The embattled fintech firm filed for insolvency yesterday, driving its share price down 71.28% by close to trade at €3.53. The stock was trading as high as €140 in April, but crashed following allegations that the company may have misreported as much as €1.9bn and the arrest of its former CEO.
“Terminator rally” could produce decades-high quarter
Likened to Arnold Schwarzenegger’s deadly cyborg for its seemingly unstoppable nature, the current rally could lead to new market records for the second quarter, according to the Financial Times. The quarterly performance of the S&P 500, up 23% since the start of April, puts it on course for its best quarter in more than 20 years.
Earnings report: Tesco
The UK supermarket giant is due to report in a few hours, and investors will be keen to see what effect the coronavirus pandemic has had on Tesco’s figures. The stock soared during the initial stages of lockdown as panicked customers bought in bulk, but ahead of the announcement yesterday, the stock closed down by 0.40%.
Smoke and mirrors
The success of the energy and tech sectors has helped the S&P 500 rise 23% and the Dow Jones Industrial Average by 21%, for the quarter to date (through 24 June). However, these outsized successes are masking volatility and underperformance elsewhere. Utilities and real estate, both affected heavily by the pandemic, are up just 1.9% and 9.6%, respectively.
What’s driving Dalio?
Famed investor Ray Dalio should have been shaken by the $25bn loss suffered during March and April by his firm, the world’s largest hedge fund, Bridgewater Associates. However, not to be daunted, Dalio appears to be staying the course.
The common good
Debt issued for projects with positive social aims is at record levels, rising from $18bn for the whole year of 2019 to $39.7bn in the first six months of 2020. Haruna Usui of AllianceBernstein Japan, suggests the pandemic can be seen as a “litmus test” for how firms have supported staff. Bloomberg reports that asset managers will increasingly base decisions on how considerate companies were to employees and clients during this pandemic.

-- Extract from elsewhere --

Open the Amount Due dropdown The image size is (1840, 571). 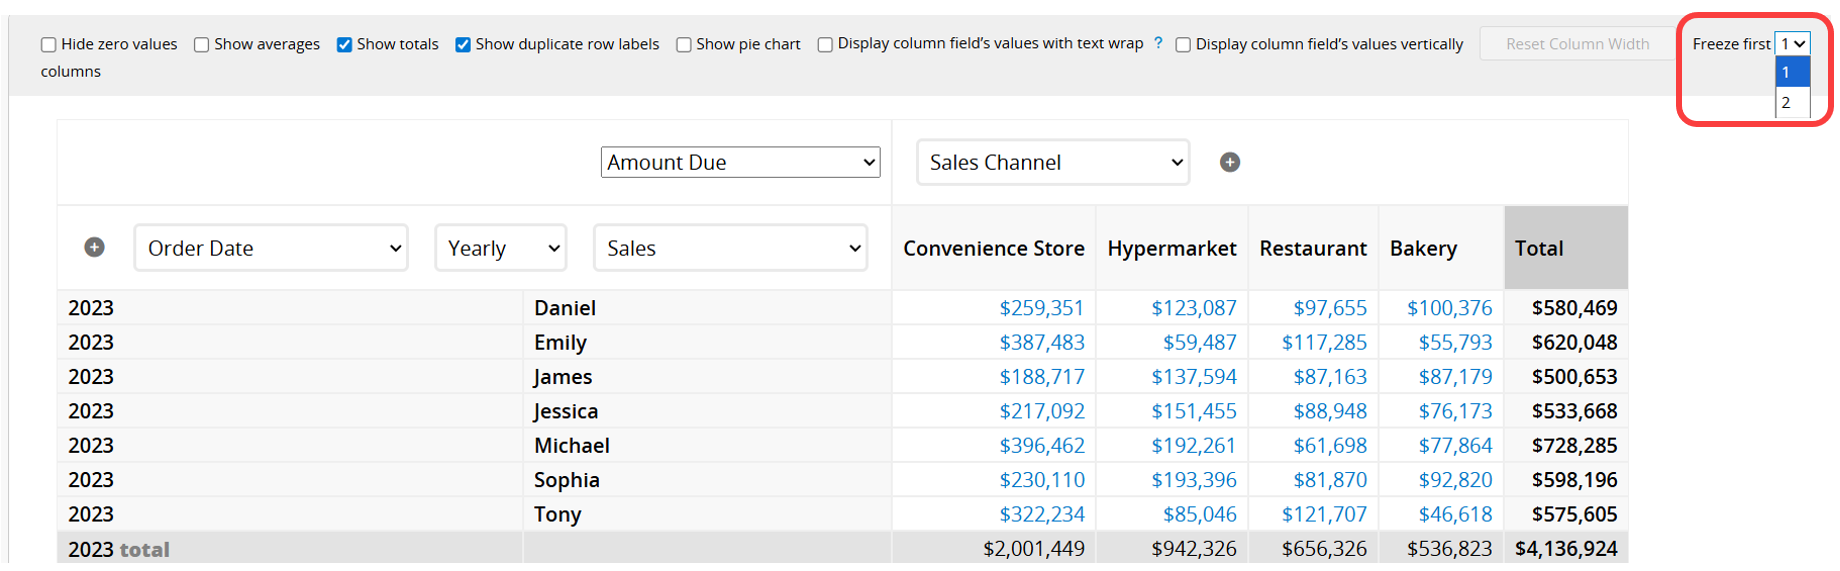(740, 162)
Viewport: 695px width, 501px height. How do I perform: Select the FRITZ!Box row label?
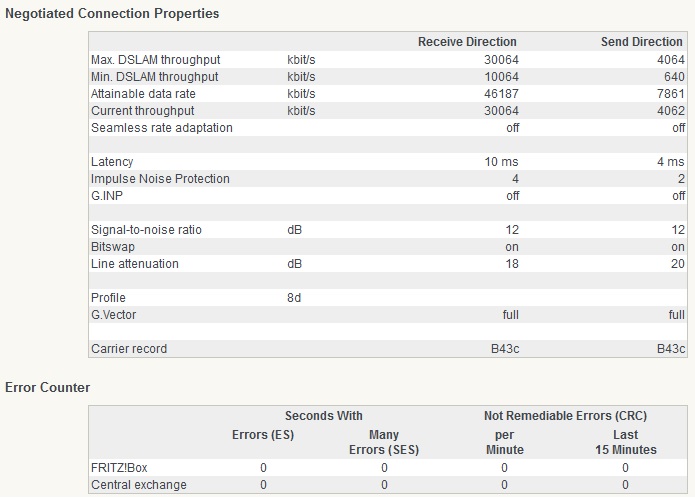coord(120,467)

Quants question alternative data
Spending on so-called alternative data has increased from $1.1bn in 2019 to a forecasted $1.7bn in 2020, according to Bloomberg. However, quants warn of diminishing returns and potentially misleading conclusions. Qaisar Hasan, portfolio manager at Lombard Odier Investment Managers, told the publication of “evident biases” in 90-95% of around 800 data sets analysed in the past decade.